From Figure 9, it is clear the sensor performance was repeatable over 1000 cycles. In this plot only Cycle 1 showed hysteresis and this then reduced significantly as the stretch/relax cycle progressed. This indicates that the composite was stable at high strain, since changes in the distribution of the high-permittivity BTO filler particles are likely to lead to changes in the capacitance of the device. The capacitance of the sensor with 40 wt% BTO at zero-strain, C₀, for each stretch/relax cycle were plotted up to 1000 cycles as shown in Figure 10. From this plot, C₀ remained between 31.4 ± 0.1 pF. This demonstrated that this stretch sensor remained mechanically robust and did not deform significantly after 1000 cycles, as C₀ remained relatively constant.

Figure 11 shows a snapshot of ΔC_S/C₀ versus time for selective cycles for the sensor made from substrate with 40 wt% BTO–Ecoflex. The consistency of the ΔC_S/C₀ over stretch/relax cycles demonstrates the stability and reliability of the sensor.

To illustrate the spread of the data over three samples, Figure 12 provides a snapshot of the worst-case plots of the ΔC_S/C₀ for the sensor with 40 wt% BTO being stretched up to 100% strain and then relaxed. This worst-case result shows that the variation between the three different sensors was minimal, and was calculated to be within 5%.

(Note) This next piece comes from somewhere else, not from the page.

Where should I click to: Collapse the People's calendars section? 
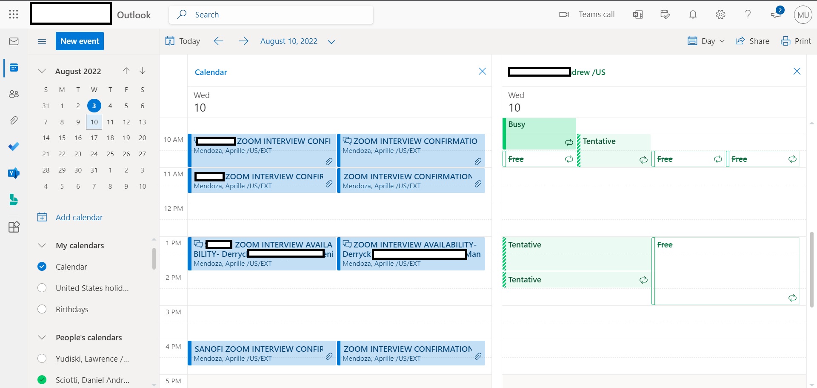coord(42,337)
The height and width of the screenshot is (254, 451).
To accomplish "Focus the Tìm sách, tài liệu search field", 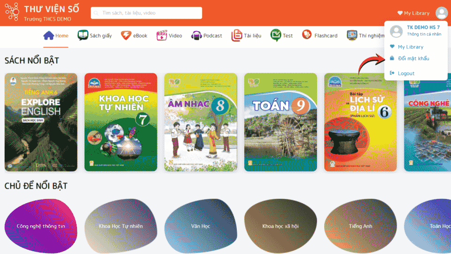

The work presented here demonstrated better performance compared to recently published work [21,37]. In [21], polydimethylsiloxane (PDMS, Sylgard 184) was used, but was limited to a strain of 50%. This was most likely due to the failure of Sylgard 184 at high strain when compared to the Ecoflex silicone elastomer used in this work. A capacitance change of 36% at 50% strain was reported, although there was no report on the hysteresis and reliability of the sensor. In [37], silver particles in Ecoflex 00-50 were used, and claimed strains of up to 100% (with no change in capacitance reported at this strain), but only exhibited a 16% change in capacitance at 63% strain, in comparison to our sensor with capacitance change of ~32% at the same 63% strain, demonstrating the increased sensitivity of the sensor fabricated in this work. Further, the capacitance at 0% strain started to increase after 20 stretch/relax cycles, indicating poor stability.

5. Conclusions

Our work on the use of a printed CB/Ecoflex^TM 00-30 interdigital electrode sandwiched between a BTO–Ecoflex^TM 00-30 stretchable substrate as a large-strain sensor based on change in capacitance was presented in this paper. An increase in absolute capacitance by adding the 200 nm BTO with Ecoflex^TM 00-30 was clearly observed. The advantages of having higher absolute capacitance are the ease on the demand upon the electronics to measure the capacitance and less susceptibility to external unwanted capacitance. The gauge factor based on the measured capacitance, C_S or C_P ranged from 0.4 to 0.8 due to the non-linear response. The response of the sensor based on the equivalent resistance, R_S or R_P yielded a linear response with higher gauge factor, but the presence of crossover and higher hysteresis would prove challenging in real-life applications. These large-strain sensors exhibited high repeatability and consistency when repeatedly stretched up to 100% strain and relaxed over 1000 cycles with the addition of BTO into Ecoflex of up to 40 wt %. The key points are that the reproducibility and long-term stability of the samples with time and cycles, which are critical criteria, and these are examined in Figure 8, Figure 9, Figure 10 and Figure 11 to demonstrate the performance of the material.